The consequences of prohibition were disastrous. The millions of ordinary people who liked an occasional drink resented having what they saw as their rights restricted, alcohol consumption sored, as did drunkenness and all the problems that go with it. In 1925 there was more speakeasies (illegal bars) in New York (as many as 100,000) than there had been legal bars in 1919. The police wasted millions of man-hours ferreting out illegal booze, prosecuting otherwise law-abiding citizens, and trying to stop liquor smuggling. The mafia could hardly believe their luck. The price of bootleg liquor skyrocketed, they made hundreds of millions of dollars and with that loot established themselves, for the first time, as a potent force in American life. Prohibition was called ‘the Noble Experiment’ in that while it was a complete failure, those who advocated it had ‘good intentions’. But good intentions aren’t sufficient; intentions also have to be thoughtful and well-informed, they have to take into account existing realities, and they have to be guided by accurate information not what ancient books say.

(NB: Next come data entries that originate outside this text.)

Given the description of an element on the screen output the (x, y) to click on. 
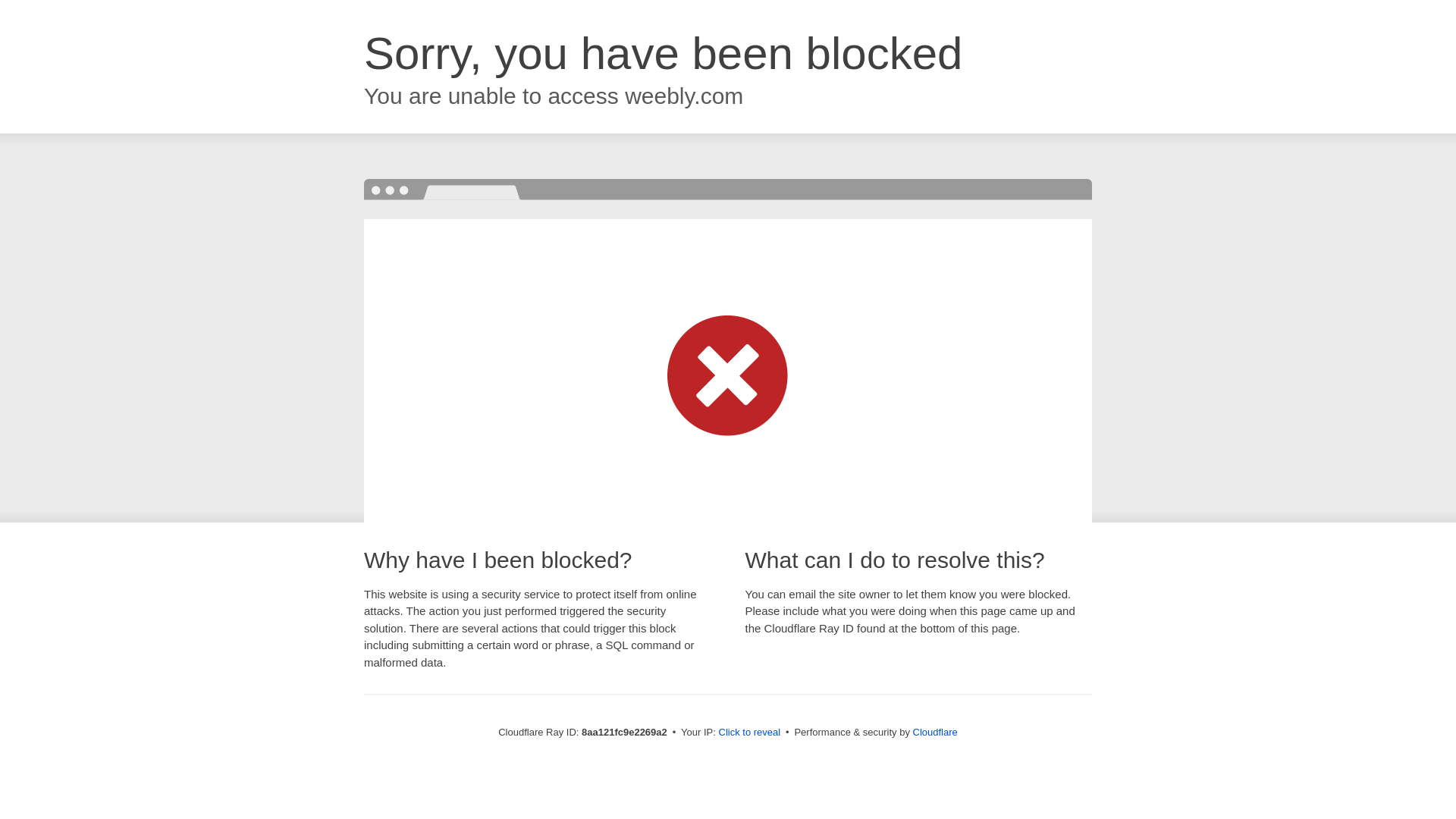
Click to reveal (749, 732)
Cloudflare (935, 731)
Given the description of an element on the screen output the (x, y) to click on. 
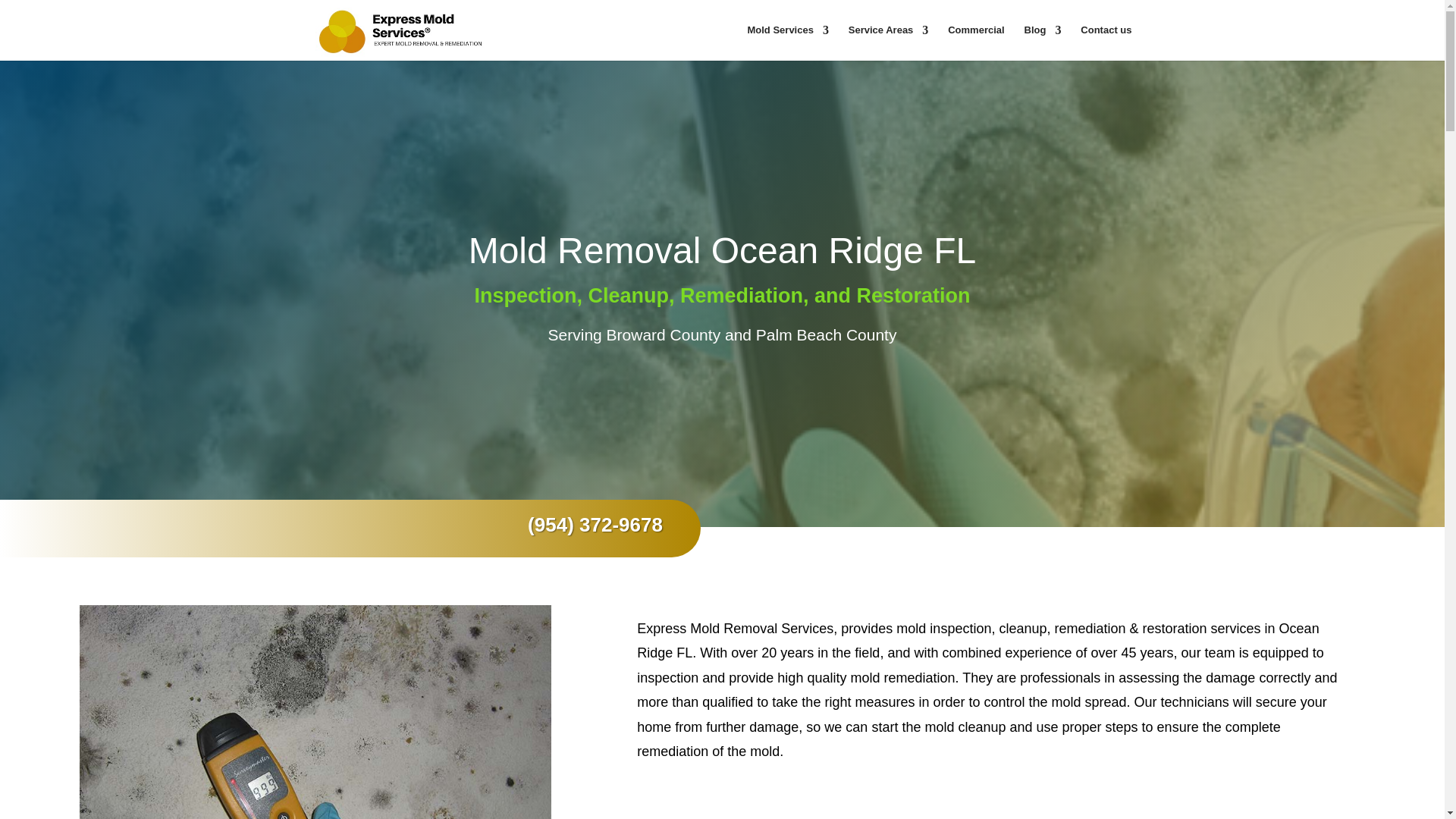
Mold Services (787, 42)
Mold Testing (315, 712)
Contact us (1105, 42)
Commercial (975, 42)
Blog (1043, 42)
Service Areas (888, 42)
Given the description of an element on the screen output the (x, y) to click on. 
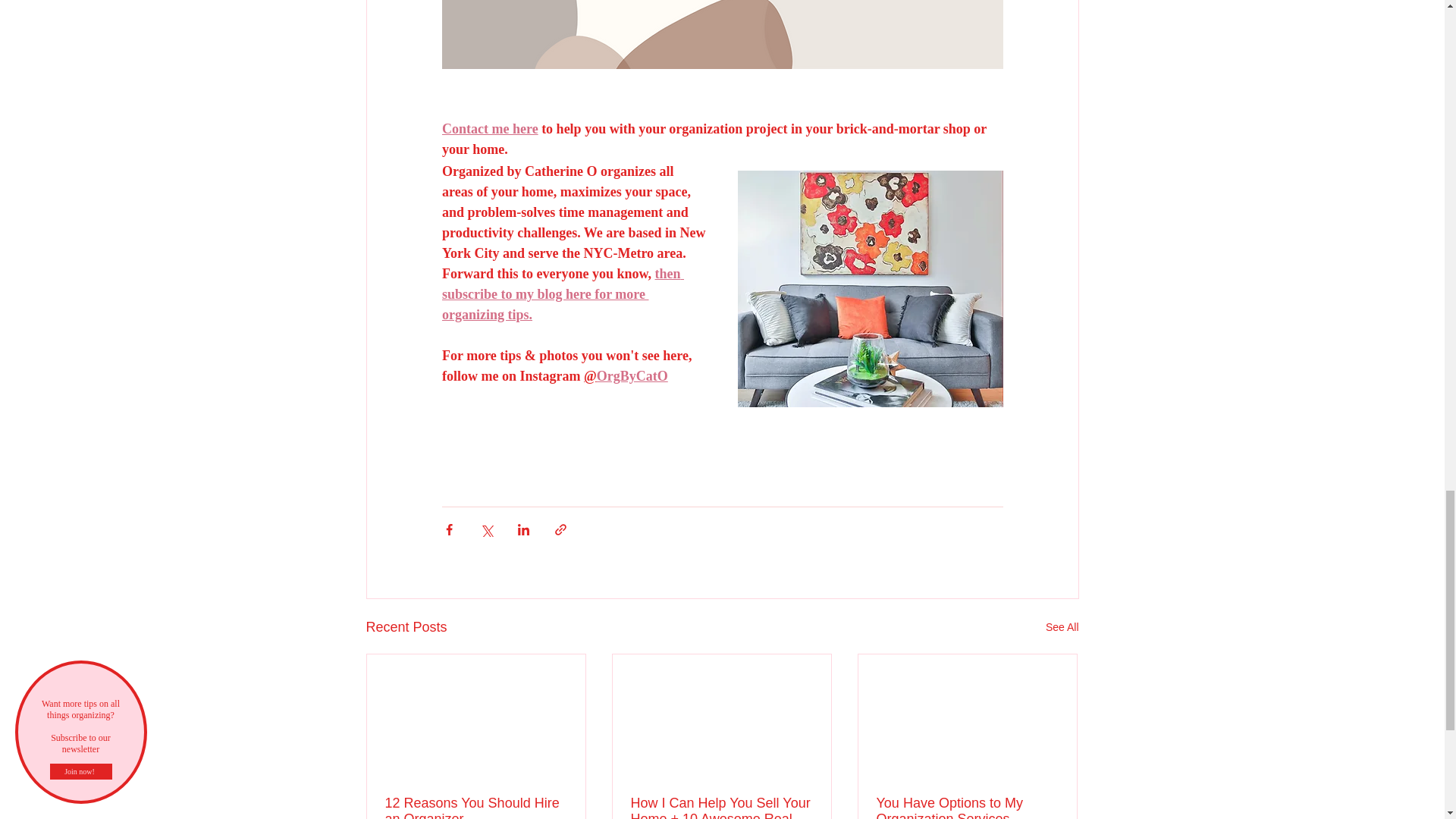
See All (1061, 627)
You Have Options to My Organization Services (967, 807)
12 Reasons You Should Hire an Organizer (476, 807)
Contact me here (489, 128)
then subscribe to my blog here for more organizing tips. (561, 294)
OrgByCatO (630, 376)
Given the description of an element on the screen output the (x, y) to click on. 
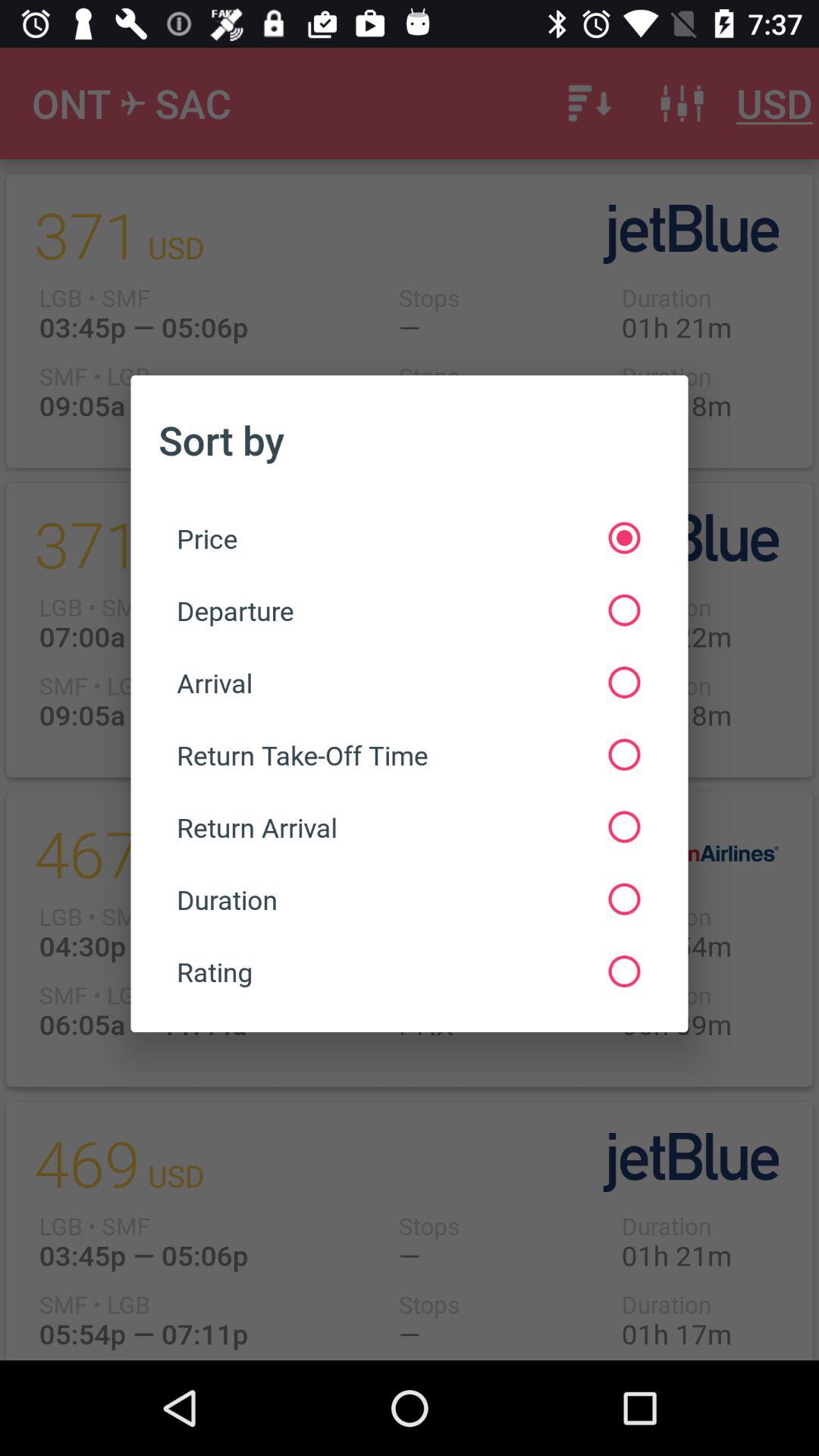
choose the return take off (408, 754)
Given the description of an element on the screen output the (x, y) to click on. 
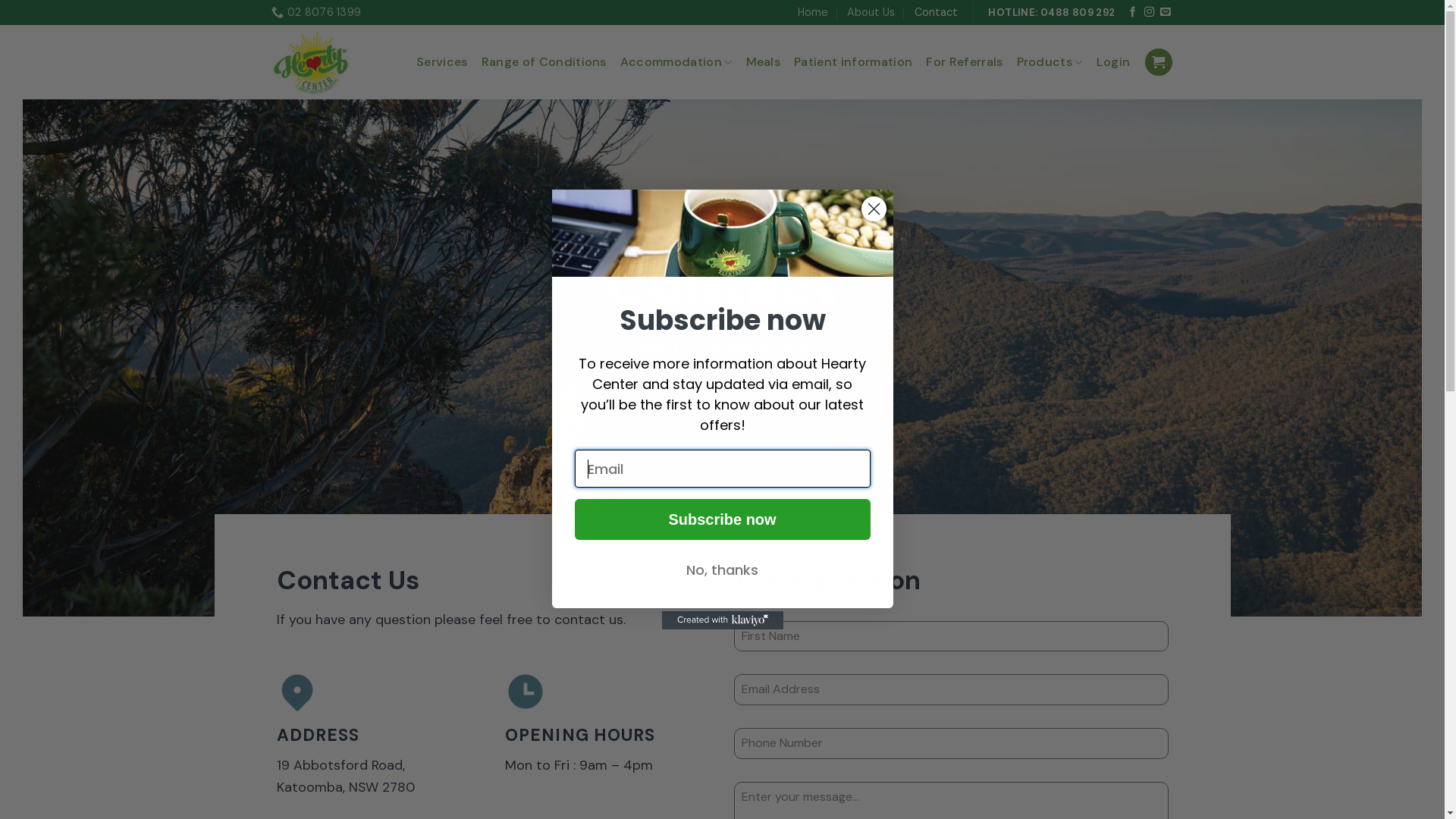
Meals Element type: text (763, 61)
Send us an email Element type: hover (1165, 12)
Accommodation Element type: text (676, 61)
No, thanks Element type: text (722, 570)
Submit Element type: text (38, 14)
Follow on Instagram Element type: hover (1148, 12)
Contact Element type: text (935, 12)
Services Element type: text (441, 61)
Cart Element type: hover (1158, 61)
Products Element type: text (1049, 61)
02 8076 1399 Element type: text (316, 12)
Cancer Retreat Center - Just another WordPress site Element type: hover (318, 62)
Subscribe now Element type: text (722, 518)
HOTLINE: 0488 809 292 Element type: text (1051, 12)
For Referrals Element type: text (963, 61)
Login Element type: text (1113, 61)
Patient information Element type: text (852, 61)
Follow on Facebook Element type: hover (1132, 12)
Home Element type: text (812, 12)
Range of Conditions Element type: text (543, 61)
About Us Element type: text (870, 12)
Given the description of an element on the screen output the (x, y) to click on. 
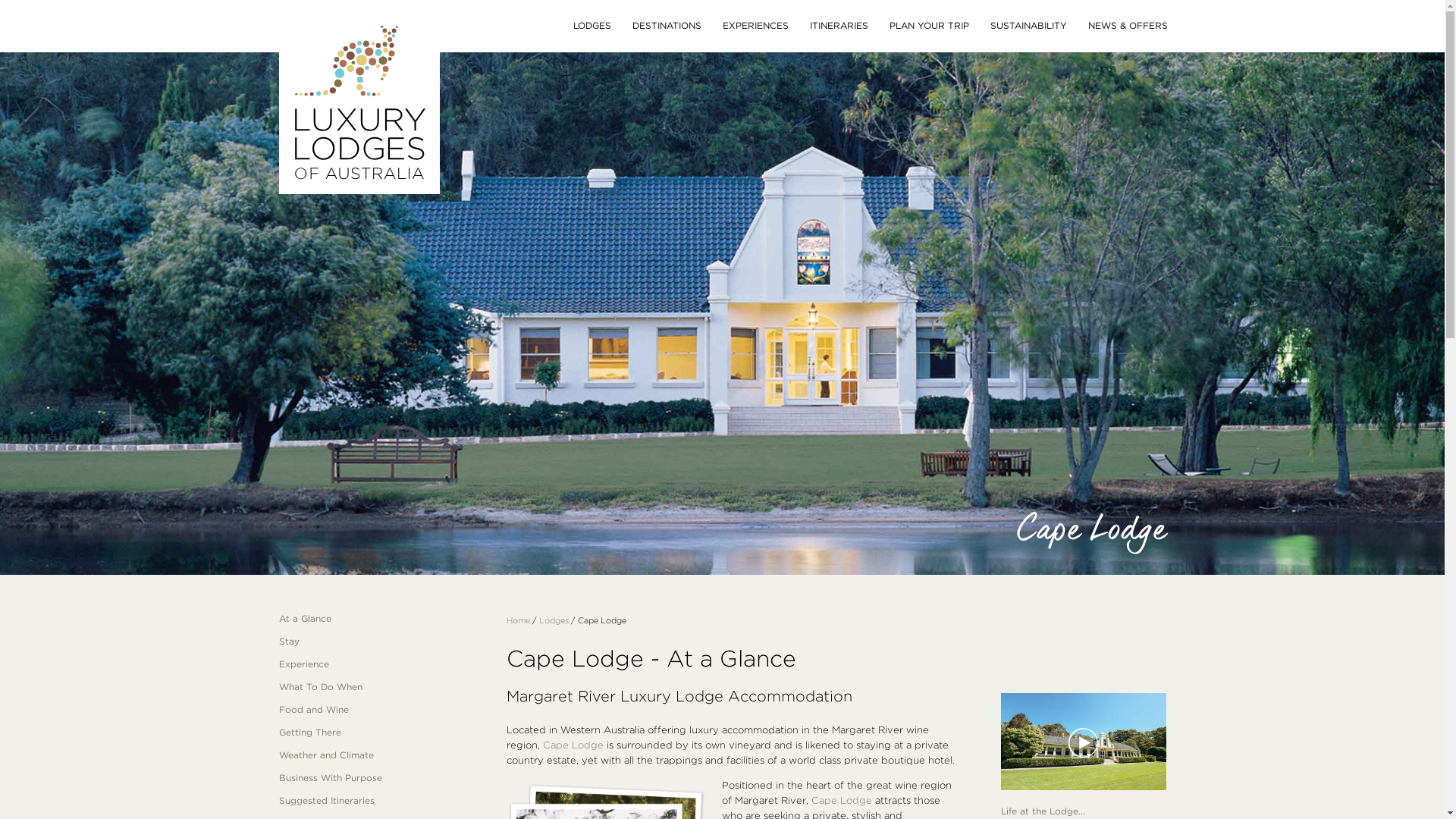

The ‘well intentioned’ prohibitionists were nowhere to be seen when the Volstead Act was finally repealed in 1931, as people danced in the streets and celebrated by getting uproariously drunk.

The Christian approach to homosexuality is similar; perhaps well-intentioned but ill-informed, responsible for causing a heartbreak, confusion and suffering, and doomed to failure.

People occasionally inform me that they are homosexual and ask me what the Buddhist stand on this issue is (see my blog of 25th May 2008). With one exception (a man who had very obvious and serious personality problems) all these people struck me as perfectly normal and average. Most of them appeared to have a distinct spiritual leaning, a genuine desire to practice the Dhamma and a determination to live by the Precepts. Several have been members of our society and the ones who still are have been good, helpful and supportive members.